● Aim: Please copy the data below line for line, changing nothing.

+++

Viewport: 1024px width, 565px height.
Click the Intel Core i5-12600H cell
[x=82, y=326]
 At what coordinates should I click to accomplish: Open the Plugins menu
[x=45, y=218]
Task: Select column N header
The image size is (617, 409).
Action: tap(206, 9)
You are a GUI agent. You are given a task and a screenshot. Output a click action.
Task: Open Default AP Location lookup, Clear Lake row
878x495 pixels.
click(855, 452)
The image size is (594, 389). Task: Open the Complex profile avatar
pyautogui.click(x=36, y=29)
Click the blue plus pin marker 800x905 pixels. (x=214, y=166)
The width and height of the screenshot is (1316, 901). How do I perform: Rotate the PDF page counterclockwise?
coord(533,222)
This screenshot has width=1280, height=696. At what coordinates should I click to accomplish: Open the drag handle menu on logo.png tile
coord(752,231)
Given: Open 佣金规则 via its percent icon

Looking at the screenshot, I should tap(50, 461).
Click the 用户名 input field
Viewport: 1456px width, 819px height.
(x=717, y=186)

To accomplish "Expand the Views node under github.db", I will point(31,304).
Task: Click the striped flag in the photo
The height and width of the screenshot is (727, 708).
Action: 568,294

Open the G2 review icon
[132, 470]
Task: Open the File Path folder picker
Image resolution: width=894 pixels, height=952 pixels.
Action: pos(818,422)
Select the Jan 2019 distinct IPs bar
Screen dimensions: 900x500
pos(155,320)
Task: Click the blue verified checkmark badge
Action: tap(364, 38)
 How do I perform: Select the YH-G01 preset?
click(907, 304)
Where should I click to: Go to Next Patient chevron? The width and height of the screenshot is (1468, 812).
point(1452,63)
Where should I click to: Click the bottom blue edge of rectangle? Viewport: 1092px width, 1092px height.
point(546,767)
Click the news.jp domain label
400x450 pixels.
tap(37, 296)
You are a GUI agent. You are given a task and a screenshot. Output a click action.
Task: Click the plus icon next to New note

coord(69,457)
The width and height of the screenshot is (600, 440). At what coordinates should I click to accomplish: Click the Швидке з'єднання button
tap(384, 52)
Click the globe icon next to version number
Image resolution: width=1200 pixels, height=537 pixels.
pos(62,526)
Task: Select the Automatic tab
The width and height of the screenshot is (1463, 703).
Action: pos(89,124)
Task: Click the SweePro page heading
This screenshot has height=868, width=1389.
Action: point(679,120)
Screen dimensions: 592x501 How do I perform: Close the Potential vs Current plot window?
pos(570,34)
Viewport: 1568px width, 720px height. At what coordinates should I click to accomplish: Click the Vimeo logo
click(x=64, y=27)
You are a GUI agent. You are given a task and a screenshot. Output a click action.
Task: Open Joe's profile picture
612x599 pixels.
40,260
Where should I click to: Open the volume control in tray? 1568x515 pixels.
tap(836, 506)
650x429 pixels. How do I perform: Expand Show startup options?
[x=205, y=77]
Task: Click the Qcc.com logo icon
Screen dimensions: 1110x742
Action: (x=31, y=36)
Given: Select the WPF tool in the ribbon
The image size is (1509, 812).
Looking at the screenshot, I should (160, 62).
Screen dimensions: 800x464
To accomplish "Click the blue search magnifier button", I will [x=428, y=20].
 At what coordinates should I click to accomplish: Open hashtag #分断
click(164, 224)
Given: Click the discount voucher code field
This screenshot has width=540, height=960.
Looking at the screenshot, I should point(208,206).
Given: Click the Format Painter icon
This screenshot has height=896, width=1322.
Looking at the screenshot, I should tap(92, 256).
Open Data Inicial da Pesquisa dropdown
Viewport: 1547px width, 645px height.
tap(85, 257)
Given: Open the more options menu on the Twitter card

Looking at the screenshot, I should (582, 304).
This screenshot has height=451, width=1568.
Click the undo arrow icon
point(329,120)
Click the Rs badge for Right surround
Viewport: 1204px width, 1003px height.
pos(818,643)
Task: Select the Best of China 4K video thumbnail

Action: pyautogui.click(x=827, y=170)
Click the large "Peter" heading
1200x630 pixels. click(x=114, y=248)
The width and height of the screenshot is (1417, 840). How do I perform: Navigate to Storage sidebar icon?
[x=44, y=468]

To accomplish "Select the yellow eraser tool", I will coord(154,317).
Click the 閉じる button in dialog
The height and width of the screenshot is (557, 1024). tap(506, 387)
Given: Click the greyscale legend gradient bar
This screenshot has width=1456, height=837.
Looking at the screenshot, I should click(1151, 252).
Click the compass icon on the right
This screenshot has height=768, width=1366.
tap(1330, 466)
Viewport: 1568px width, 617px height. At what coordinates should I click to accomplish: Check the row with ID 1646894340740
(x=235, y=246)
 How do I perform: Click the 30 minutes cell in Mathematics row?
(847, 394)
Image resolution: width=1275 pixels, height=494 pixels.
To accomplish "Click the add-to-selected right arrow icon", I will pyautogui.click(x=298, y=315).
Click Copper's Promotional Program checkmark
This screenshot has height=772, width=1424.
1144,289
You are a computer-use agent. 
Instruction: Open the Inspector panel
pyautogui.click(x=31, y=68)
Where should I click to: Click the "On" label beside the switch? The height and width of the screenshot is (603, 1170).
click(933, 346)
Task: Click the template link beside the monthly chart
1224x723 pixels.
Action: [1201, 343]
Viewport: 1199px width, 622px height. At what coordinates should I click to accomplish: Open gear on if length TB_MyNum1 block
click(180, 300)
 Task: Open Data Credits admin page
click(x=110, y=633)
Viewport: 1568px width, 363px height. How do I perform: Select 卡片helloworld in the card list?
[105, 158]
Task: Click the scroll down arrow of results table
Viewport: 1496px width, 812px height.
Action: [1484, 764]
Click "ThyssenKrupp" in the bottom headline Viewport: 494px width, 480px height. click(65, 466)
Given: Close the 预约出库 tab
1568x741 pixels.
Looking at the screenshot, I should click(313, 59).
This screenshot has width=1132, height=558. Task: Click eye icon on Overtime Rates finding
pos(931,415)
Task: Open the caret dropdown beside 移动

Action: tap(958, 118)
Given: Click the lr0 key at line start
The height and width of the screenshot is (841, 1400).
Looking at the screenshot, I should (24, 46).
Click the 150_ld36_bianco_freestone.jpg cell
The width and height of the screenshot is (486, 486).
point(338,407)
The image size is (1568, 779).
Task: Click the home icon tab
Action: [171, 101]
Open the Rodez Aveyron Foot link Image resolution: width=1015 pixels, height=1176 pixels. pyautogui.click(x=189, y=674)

+++

● Written answer:
Viewport: 1024px width, 565px height.
Click the Intel Core i5-12600H cell
[x=82, y=326]
 At what coordinates should I click to accomplish: Open the Plugins menu
[x=45, y=218]
Task: Select column N header
The image size is (617, 409).
Action: tap(206, 9)
You are a GUI agent. You are given a task and a screenshot. Output a click action.
Task: Open Default AP Location lookup, Clear Lake row
878x495 pixels.
click(855, 452)
The image size is (594, 389). Task: Open the Complex profile avatar
pyautogui.click(x=36, y=29)
Click the blue plus pin marker 800x905 pixels. (x=214, y=166)
The width and height of the screenshot is (1316, 901). How do I perform: Rotate the PDF page counterclockwise?
coord(533,222)
This screenshot has width=1280, height=696. At what coordinates should I click to accomplish: Open the drag handle menu on logo.png tile
coord(752,231)
Given: Open 佣金规则 via its percent icon

Looking at the screenshot, I should tap(50, 461).
Click the 用户名 input field
Viewport: 1456px width, 819px height.
(x=717, y=186)

To accomplish "Expand the Views node under github.db", I will point(31,304).
Task: Click the striped flag in the photo
The height and width of the screenshot is (727, 708).
Action: 568,294

Open the G2 review icon
[132, 470]
Task: Open the File Path folder picker
Image resolution: width=894 pixels, height=952 pixels.
Action: pos(818,422)
Select the Jan 2019 distinct IPs bar
Screen dimensions: 900x500
pos(155,320)
Task: Click the blue verified checkmark badge
Action: tap(364, 38)
 How do I perform: Select the YH-G01 preset?
click(907, 304)
Where should I click to: Go to Next Patient chevron? The width and height of the screenshot is (1468, 812).
point(1452,63)
Where should I click to: Click the bottom blue edge of rectangle? Viewport: 1092px width, 1092px height.
point(546,767)
Click the news.jp domain label
400x450 pixels.
tap(37, 296)
You are a GUI agent. You are given a task and a screenshot. Output a click action.
Task: Click the plus icon next to New note

coord(69,457)
The width and height of the screenshot is (600, 440). At what coordinates should I click to accomplish: Click the Швидке з'єднання button
tap(384, 52)
Click the globe icon next to version number
Image resolution: width=1200 pixels, height=537 pixels.
pos(62,526)
Task: Select the Automatic tab
The width and height of the screenshot is (1463, 703).
Action: pos(89,124)
Task: Click the SweePro page heading
This screenshot has height=868, width=1389.
Action: point(679,120)
Screen dimensions: 592x501 How do I perform: Close the Potential vs Current plot window?
pos(570,34)
Viewport: 1568px width, 720px height. At what coordinates should I click to accomplish: Click the Vimeo logo
click(x=64, y=27)
You are a GUI agent. You are given a task and a screenshot. Output a click action.
Task: Open Joe's profile picture
612x599 pixels.
40,260
Where should I click to: Open the volume control in tray? 1568x515 pixels.
tap(836, 506)
650x429 pixels. How do I perform: Expand Show startup options?
[x=205, y=77]
Task: Click the Qcc.com logo icon
Screen dimensions: 1110x742
Action: (x=31, y=36)
Given: Select the WPF tool in the ribbon
The image size is (1509, 812).
Looking at the screenshot, I should (160, 62).
Screen dimensions: 800x464
To accomplish "Click the blue search magnifier button", I will [x=428, y=20].
 At what coordinates should I click to accomplish: Open hashtag #分断
click(164, 224)
Given: Click the discount voucher code field
This screenshot has width=540, height=960.
Looking at the screenshot, I should point(208,206).
Given: Click the Format Painter icon
This screenshot has height=896, width=1322.
Looking at the screenshot, I should tap(92, 256).
Open Data Inicial da Pesquisa dropdown
Viewport: 1547px width, 645px height.
tap(85, 257)
Given: Open the more options menu on the Twitter card

Looking at the screenshot, I should (582, 304).
This screenshot has height=451, width=1568.
Click the undo arrow icon
point(329,120)
Click the Rs badge for Right surround
Viewport: 1204px width, 1003px height.
pos(818,643)
Task: Select the Best of China 4K video thumbnail

Action: pyautogui.click(x=827, y=170)
Click the large "Peter" heading
1200x630 pixels. click(x=114, y=248)
The width and height of the screenshot is (1417, 840). How do I perform: Navigate to Storage sidebar icon?
[x=44, y=468]

To accomplish "Select the yellow eraser tool", I will coord(154,317).
Click the 閉じる button in dialog
The height and width of the screenshot is (557, 1024). tap(506, 387)
Given: Click the greyscale legend gradient bar
This screenshot has width=1456, height=837.
Looking at the screenshot, I should click(1151, 252).
Click the compass icon on the right
This screenshot has height=768, width=1366.
tap(1330, 466)
Viewport: 1568px width, 617px height. At what coordinates should I click to accomplish: Check the row with ID 1646894340740
(x=235, y=246)
 How do I perform: Click the 30 minutes cell in Mathematics row?
(847, 394)
Image resolution: width=1275 pixels, height=494 pixels.
To accomplish "Click the add-to-selected right arrow icon", I will pyautogui.click(x=298, y=315).
Click Copper's Promotional Program checkmark
This screenshot has height=772, width=1424.
1144,289
You are a computer-use agent. 
Instruction: Open the Inspector panel
pyautogui.click(x=31, y=68)
Where should I click to: Click the "On" label beside the switch? The height and width of the screenshot is (603, 1170).
click(933, 346)
Task: Click the template link beside the monthly chart
1224x723 pixels.
Action: [1201, 343]
Viewport: 1199px width, 622px height. At what coordinates should I click to accomplish: Open gear on if length TB_MyNum1 block
click(180, 300)
 Task: Open Data Credits admin page
click(x=110, y=633)
Viewport: 1568px width, 363px height. How do I perform: Select 卡片helloworld in the card list?
[105, 158]
Task: Click the scroll down arrow of results table
Viewport: 1496px width, 812px height.
Action: [1484, 764]
Click "ThyssenKrupp" in the bottom headline Viewport: 494px width, 480px height. click(65, 466)
Given: Close the 预约出库 tab
1568x741 pixels.
Looking at the screenshot, I should click(313, 59).
This screenshot has width=1132, height=558. Task: Click eye icon on Overtime Rates finding
pos(931,415)
Task: Open the caret dropdown beside 移动

Action: tap(958, 118)
Given: Click the lr0 key at line start
The height and width of the screenshot is (841, 1400).
Looking at the screenshot, I should (24, 46).
Click the 150_ld36_bianco_freestone.jpg cell
The width and height of the screenshot is (486, 486).
point(338,407)
The image size is (1568, 779).
Task: Click the home icon tab
Action: [171, 101]
Open the Rodez Aveyron Foot link Image resolution: width=1015 pixels, height=1176 pixels. pyautogui.click(x=189, y=674)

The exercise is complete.